Se invece sei uno di quei genitori che ha un figlio o una figlia di età compresa tra i venti e quarant'anni e ancora rompi i coglioni perché torni a casa, sappi che hai fallito. E anche tu, vergognati. Hai un figlio o figlia che ha lasciato il Paese in cerca di prospettive migliori e tu frigni e ti lamenti perché siete lontani? Invece di gioire ed essere orgoglioso del coraggio e volontà di chi hai partorito, rompi il cazzo per la distanza? Invece di spronare, supportare e incoraggiare, affondi il morale di tuo figlio o figlia dicendo che sei troppo vecchio/a per studiare?

Se fossi io il figlio in questione ti manderei a fanculo via voce, email e posta prioritaria.

Se fossi io il figlio in questione ti farei notare che forse sono dall'altra parte del mondo proprio per sfuggire alle sabbie mobili del tuo atteggiamento meschino.

Lasciami andare, gioisci per me, fammi crescere più che posso e quando sarò là in alto a risplendere come mai prima, piangi di gioia e grida che mi vuoi bene ovunque io sia.

Solo così potrò inseguire i miei sogni. Solo così aprirò quel cassetto e li lascerò liberi di venire con me, in ogni posto, in ogni momento, perché solo quelli devo vedere, solo su quelli devo costantemente concentrare le mie forze e la mia volontà. Perchè se il sogno è un sogno, significa che è quello giusto per me. Altrimenti sarebbe un altro obiettivo, ma di quelli ce ne sono tanti.

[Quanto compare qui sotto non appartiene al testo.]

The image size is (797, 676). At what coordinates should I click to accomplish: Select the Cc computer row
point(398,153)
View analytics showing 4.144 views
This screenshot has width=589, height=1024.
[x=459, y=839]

Di sogni ce ne sono pochi e quelli che ci sono spesso vengono messi da parte, chiusi in un cassetto e nominati a qualche cena di classe, nel silenzio di una stanza buia prima di dormire, in una doccia bollente più lunga del solito, in una camminata distratta verso un lavoro che non ci piace.

Io invece voglio sognare. Vola con me, o lasciami andare.